(Data extracted from a collection)
BEGIN
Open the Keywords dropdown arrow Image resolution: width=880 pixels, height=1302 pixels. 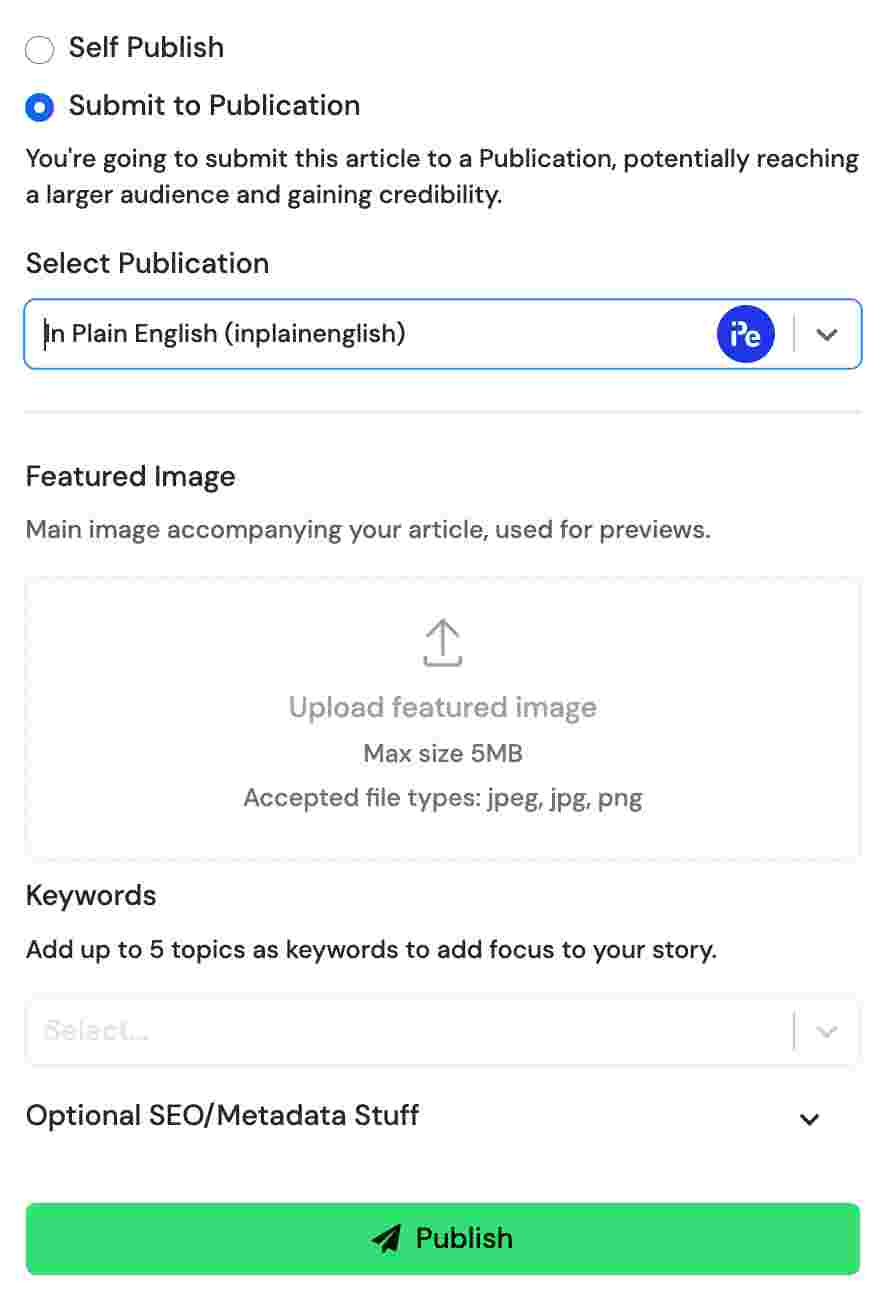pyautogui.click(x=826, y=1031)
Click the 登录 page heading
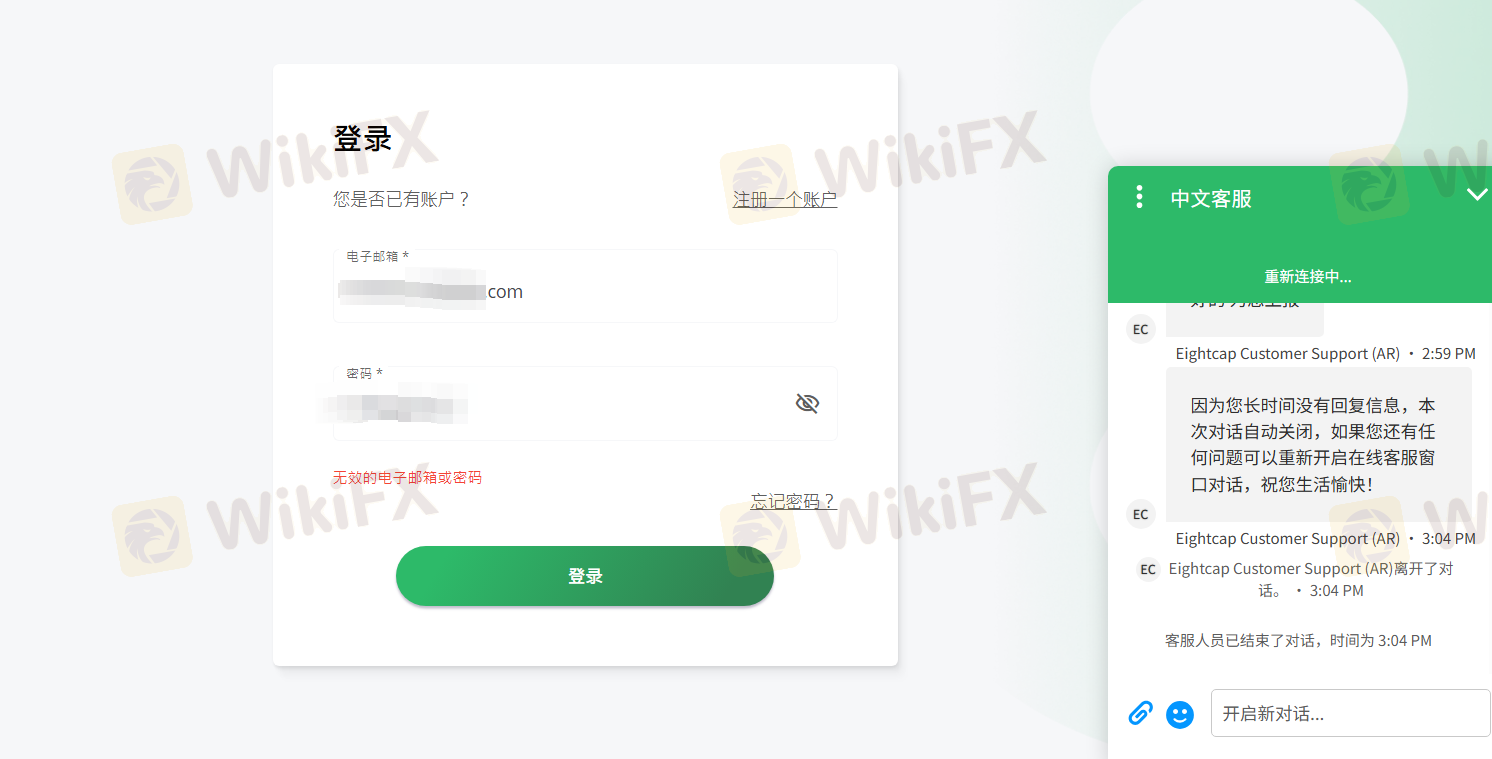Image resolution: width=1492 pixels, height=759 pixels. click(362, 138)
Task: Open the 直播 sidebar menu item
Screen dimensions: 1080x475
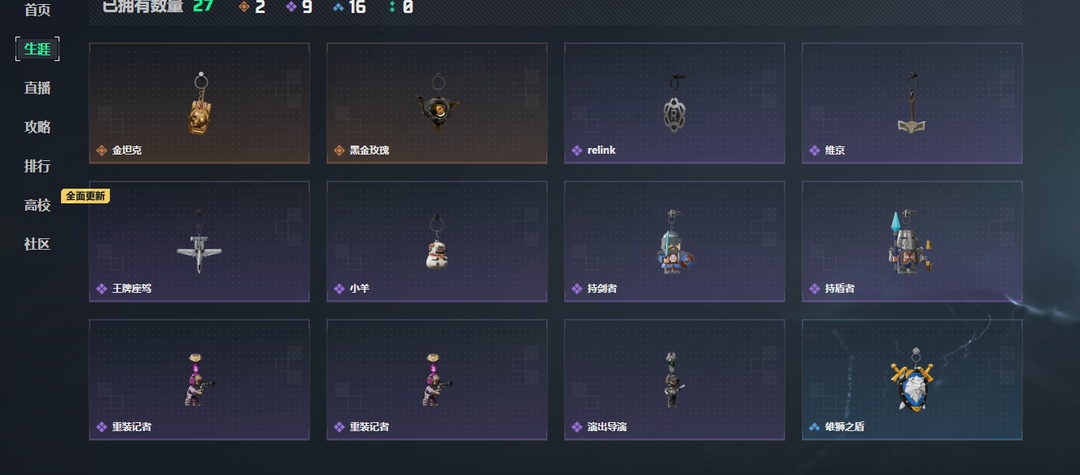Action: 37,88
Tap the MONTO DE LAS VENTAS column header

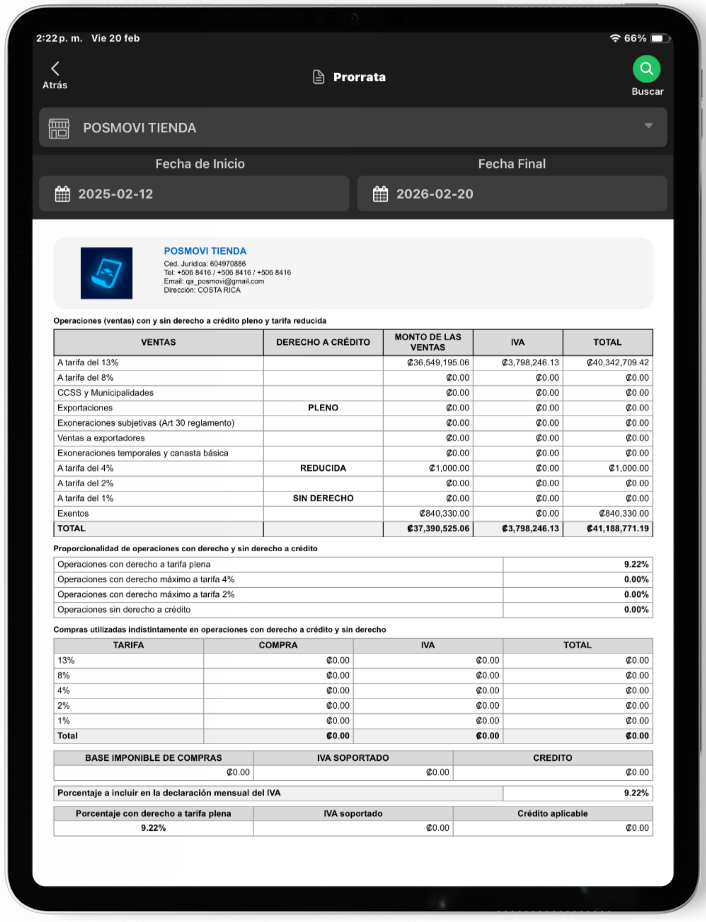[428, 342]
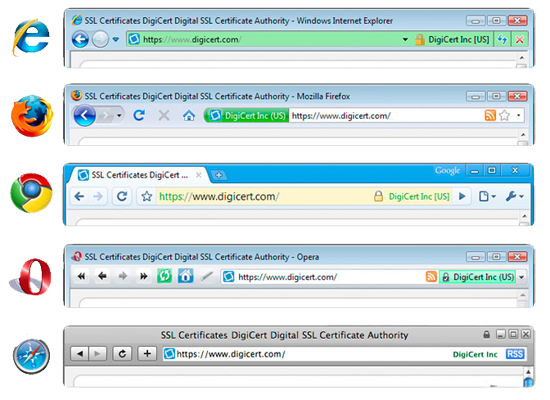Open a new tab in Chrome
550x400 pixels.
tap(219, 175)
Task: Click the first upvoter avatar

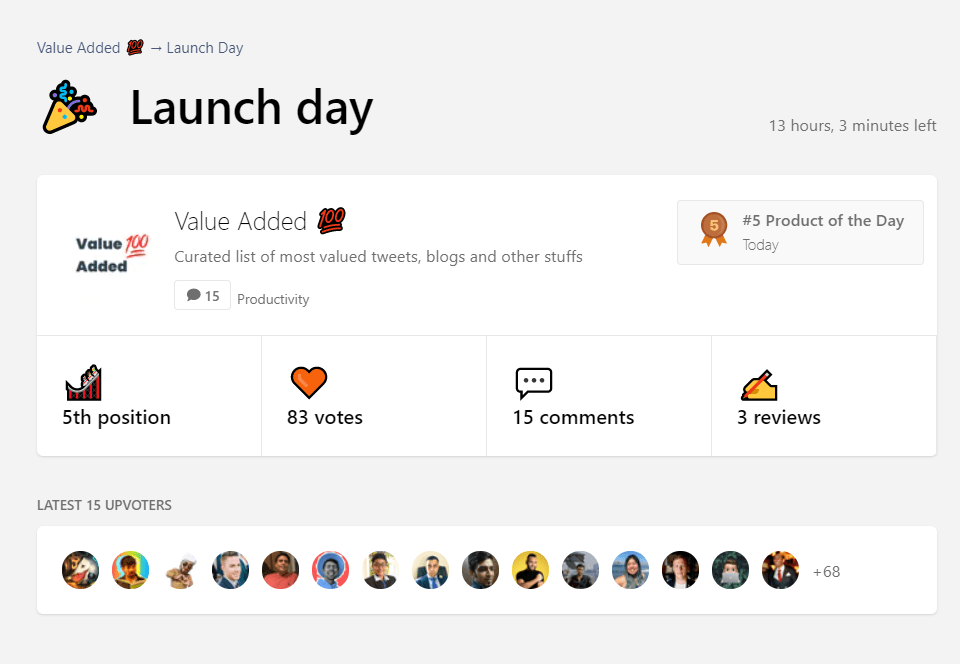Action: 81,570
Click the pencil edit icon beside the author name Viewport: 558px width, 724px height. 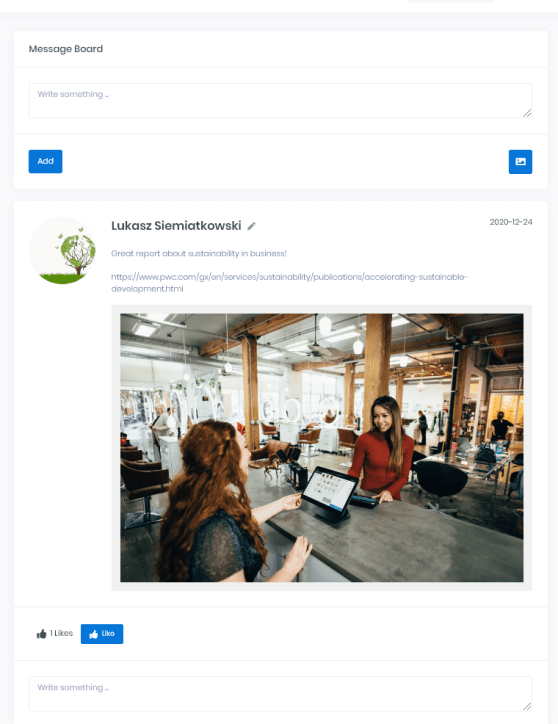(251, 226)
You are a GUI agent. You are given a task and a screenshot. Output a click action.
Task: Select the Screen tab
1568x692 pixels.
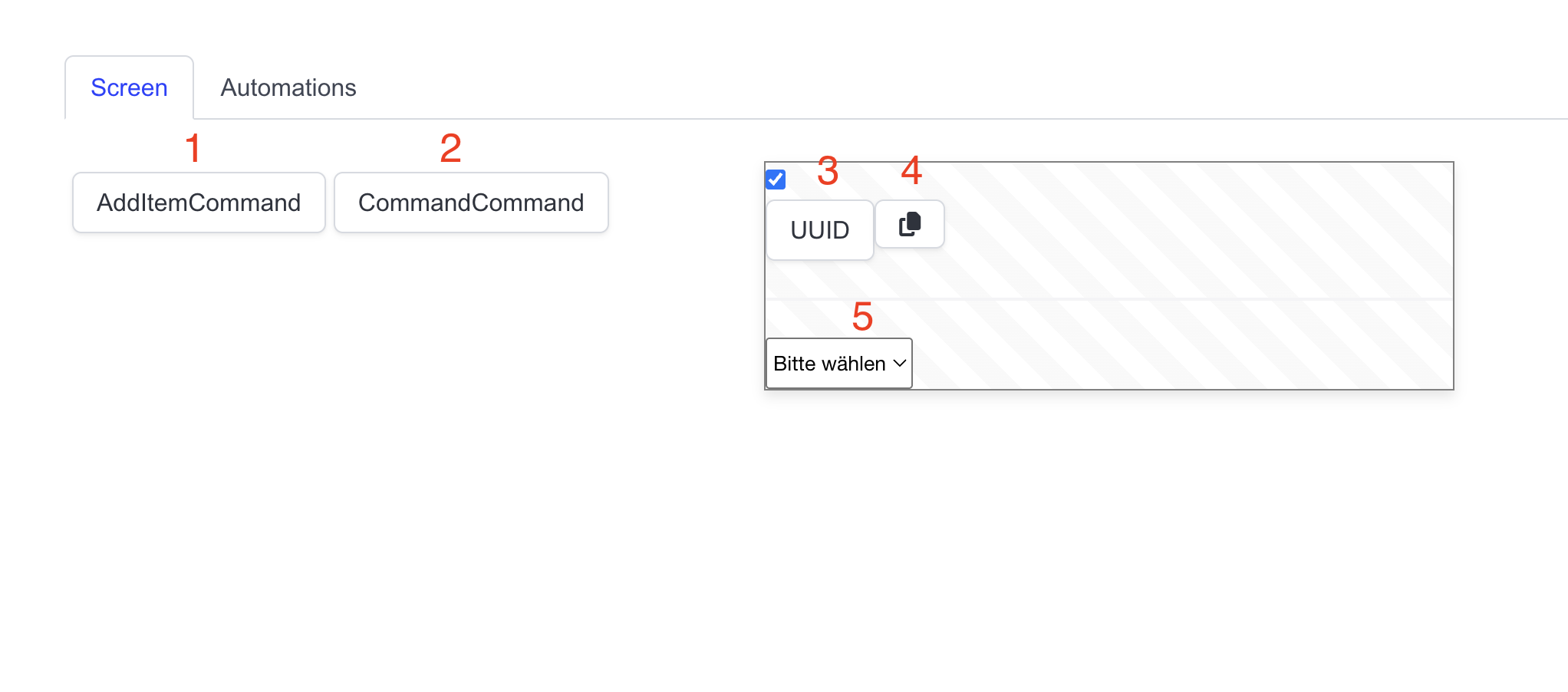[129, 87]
END
[WORK TASK] What is needed is an exact transcription of the lines from the one holding "You are a GUI" to the end of the data, with every picture left out.

[ANSWER FOR THIS EXERCISE]
You are a GUI agent. You are given a task and a screenshot. Output a click action.
Task: Select the Screen tab
1568x692 pixels.
[129, 87]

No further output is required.